Praise for the march was widespread and varied, but one particular form of pride has been lauded above all others: four million marchers in all 50 states and not a single arrest. I can just hear white ladies all over the country sipping their wine in suburban homes and sighing, "MLK would've been proud."
It's important to unpack this sense of pride, this idealization of peaceful protest, because it's thrown around as proof of the participants' virtue. A nonviolent protest doesn't prove anything about the intentions of the protestors, only the mindset of the police officers. As Kristen Hanley Cardozo points out in this series of tweets, "the faces centered by a lot of pre-march publicity were often white women." Despite the women of color who helped organize and execute the march, many of the event's complaints centered around the experiences of white women.

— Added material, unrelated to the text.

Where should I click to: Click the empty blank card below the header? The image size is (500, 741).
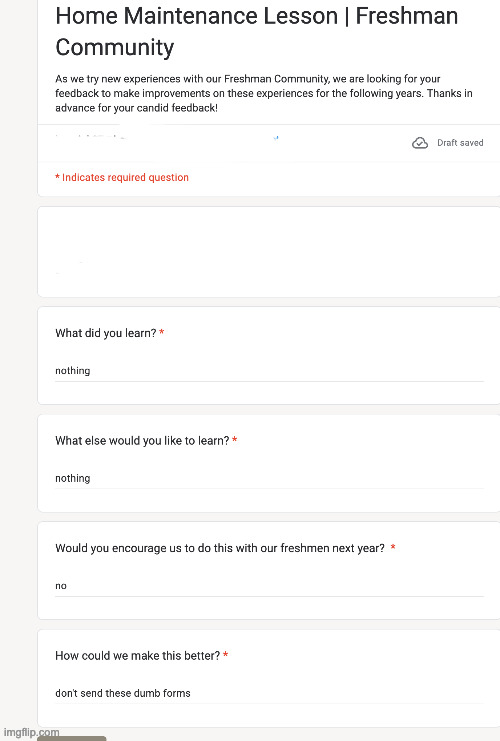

And since lighter skin is often conflated with increased innocence and purity, white women benefit in instances of policing.
Here's the thing: we can't talk about feminism without talking about this. The very essence of feminism is the belief in equality, rooted in historical marginalization and aiming to combat its lingering effects. As such, it's important to lift up women since we have been historically marginalized, but not all women suffer equally. While it's true that all women get to be angry, for many women, sexism is not the only struggle; if you're a white, straight, cis woman and you don't support Black Lives Matter or the protestors at Standing Rock or marriage equality, then you are not a feminist. Feminism needs to be intersectional and all-encompassing or it's not feminism at all.

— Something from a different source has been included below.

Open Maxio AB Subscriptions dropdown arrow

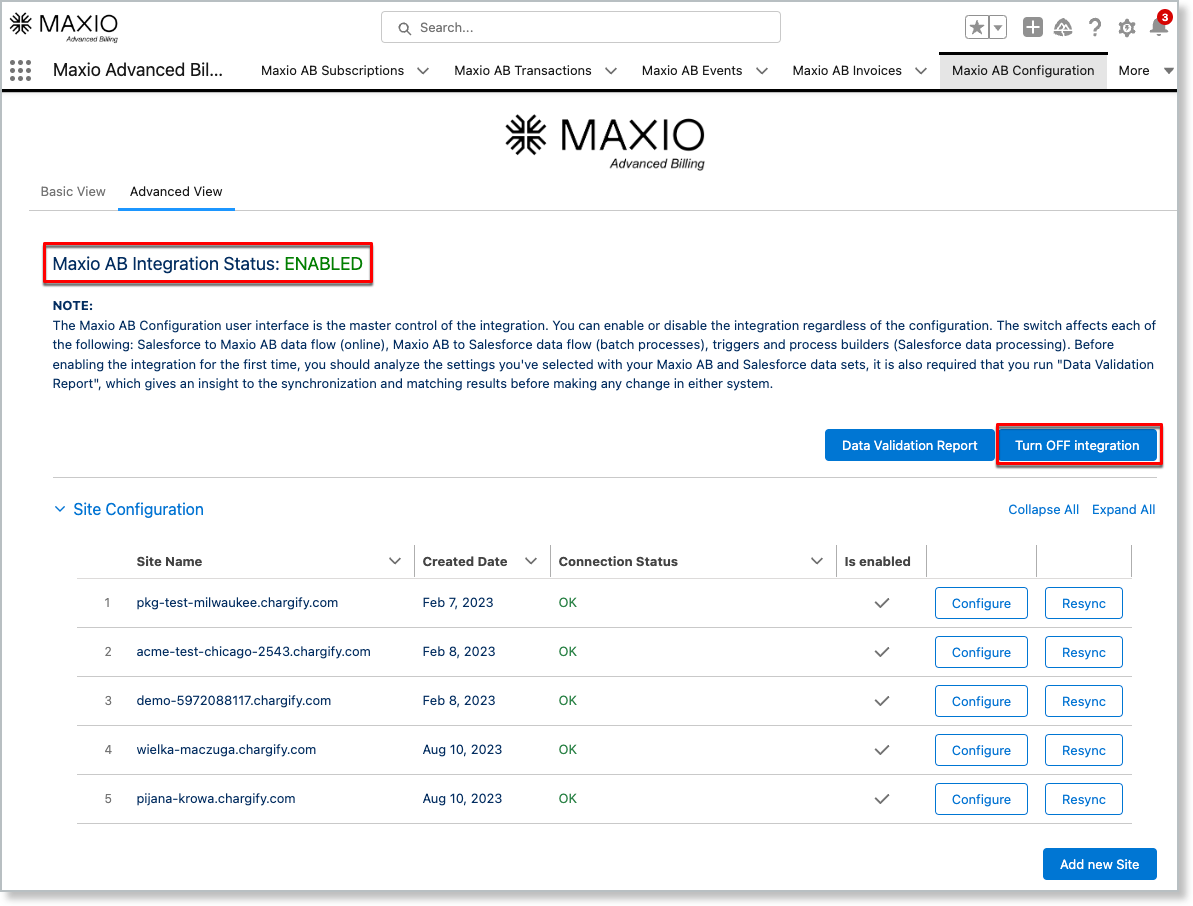coord(423,71)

The Women's March on Washington has already been criticized for a lack of inclusion and intersectionality; its original name was called out for appropriating the activism of black women who organized the Million Woman March in 1997. A number of WOC organizers, like Rosie Campos in Pennsylvania and Charity Avé-Lallemant in Maryland, decided to step down before the march because they didn't feel as though their voices were being heard. Many WOC who have pointed these problems out have been called "divisive" or "dramatic."
Erasure and dismissal of marginalized voices is symptomatic of white supremacy; these are silencing tactics, designed to keep the racial hierarchy intact.
"White feminism" is not feminism at all, of course, but it has a long history of destruction. Susan B. Anthony argued that the suffrage of white women was more important than the rights of any black person. Alice Paul did not advocate for integration and asked black women to walk behind the white women during the Women's Suffrage Parade in 1913: "As far as I can see, we must have a white procession, or a Negro procession, or no procession at all," she wrote.
The Woman's March on Washington was a historic event. It should be a source of motivation and comfort for many of us who fear the next four years. And its strides towards inclusion should be admired; I was especially encouraged that Boston's speakers included women like Leslie Jonas, a member of the Mashpee Wampanoag Tribe, Kanisha Hans, a queer woman of color and volunteer for Planned Parenthood, and Tanisha M. Sullivan, the President of Boston's NAACP. I am glad to know that Gloria Steinem, who spoke at the D.C. march, declared, "There is no such thing as freedom for any woman as long as racism wins."
But we should not use the march's nonviolent success as a foundation of false righteousness. Nonviolence is preferable, but since activists operate within an oppressive system, outrage should not be demonized. Anger in the face of injustice is reasonable. And feminists have a long road ahead: white women need to show up, consistently and powerfully, outside of their own self-serving agendas. As we fight for our reproductive rights, which are always important, we must also remember that race privilege cannot continue to be prioritized.
"Pussy Grabs Back" signs and pink hats are all in good fun and good intent. But if the march truly represented solidarity and female empowerment, women of color need to be prioritized. LGBTQ women need to be prioritized. Native women, poor women, and disabled women need to be prioritized. Women who don't have pussies for Trump to grab need to be prioritized.